Information supplied -
============
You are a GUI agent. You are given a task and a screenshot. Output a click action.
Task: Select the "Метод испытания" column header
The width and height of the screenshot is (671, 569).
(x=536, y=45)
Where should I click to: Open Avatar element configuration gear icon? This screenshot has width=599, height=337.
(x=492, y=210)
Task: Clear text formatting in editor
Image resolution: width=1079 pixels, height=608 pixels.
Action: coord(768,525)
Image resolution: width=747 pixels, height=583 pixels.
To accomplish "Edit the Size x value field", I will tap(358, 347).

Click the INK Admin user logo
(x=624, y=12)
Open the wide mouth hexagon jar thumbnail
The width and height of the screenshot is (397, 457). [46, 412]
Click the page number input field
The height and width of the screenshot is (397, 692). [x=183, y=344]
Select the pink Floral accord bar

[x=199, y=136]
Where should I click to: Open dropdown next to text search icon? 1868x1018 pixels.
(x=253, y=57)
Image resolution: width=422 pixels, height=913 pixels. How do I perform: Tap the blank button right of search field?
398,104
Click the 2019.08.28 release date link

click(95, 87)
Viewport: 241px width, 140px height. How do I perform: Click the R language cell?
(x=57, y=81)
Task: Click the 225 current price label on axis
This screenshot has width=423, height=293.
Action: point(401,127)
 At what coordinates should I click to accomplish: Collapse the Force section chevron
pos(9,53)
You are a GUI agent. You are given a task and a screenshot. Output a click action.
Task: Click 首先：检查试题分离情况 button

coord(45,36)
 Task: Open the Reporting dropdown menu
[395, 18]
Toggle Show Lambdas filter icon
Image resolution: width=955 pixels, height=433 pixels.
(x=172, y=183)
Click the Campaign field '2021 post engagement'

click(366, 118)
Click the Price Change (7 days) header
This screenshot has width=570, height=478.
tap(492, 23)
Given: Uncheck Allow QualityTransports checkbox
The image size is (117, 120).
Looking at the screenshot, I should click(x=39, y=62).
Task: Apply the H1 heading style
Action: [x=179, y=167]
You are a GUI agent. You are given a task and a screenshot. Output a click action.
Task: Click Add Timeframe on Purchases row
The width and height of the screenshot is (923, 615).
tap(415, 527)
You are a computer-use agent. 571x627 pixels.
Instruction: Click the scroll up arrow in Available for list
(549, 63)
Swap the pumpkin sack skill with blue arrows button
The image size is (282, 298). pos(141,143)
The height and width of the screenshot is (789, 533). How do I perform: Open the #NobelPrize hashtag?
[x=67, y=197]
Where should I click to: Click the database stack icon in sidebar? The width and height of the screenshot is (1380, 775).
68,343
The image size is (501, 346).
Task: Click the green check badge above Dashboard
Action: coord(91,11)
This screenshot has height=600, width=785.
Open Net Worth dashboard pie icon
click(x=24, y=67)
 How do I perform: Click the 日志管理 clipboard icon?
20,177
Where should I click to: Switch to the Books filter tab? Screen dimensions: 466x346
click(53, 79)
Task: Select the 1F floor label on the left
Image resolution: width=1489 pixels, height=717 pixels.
============
Written task - Can you return, word for word, every line of the rows above from the line with "Where should I click to: Click" through the last line of the rows?

The completed task -
Where should I click to: Click the database stack icon in sidebar? The width and height of the screenshot is (1380, 775).
68,343
The image size is (501, 346).
Task: Click the green check badge above Dashboard
Action: coord(91,11)
This screenshot has height=600, width=785.
Open Net Worth dashboard pie icon
click(x=24, y=67)
 How do I perform: Click the 日志管理 clipboard icon?
20,177
Where should I click to: Switch to the Books filter tab? Screen dimensions: 466x346
click(53, 79)
Task: Select the 1F floor label on the left
Image resolution: width=1489 pixels, height=717 pixels.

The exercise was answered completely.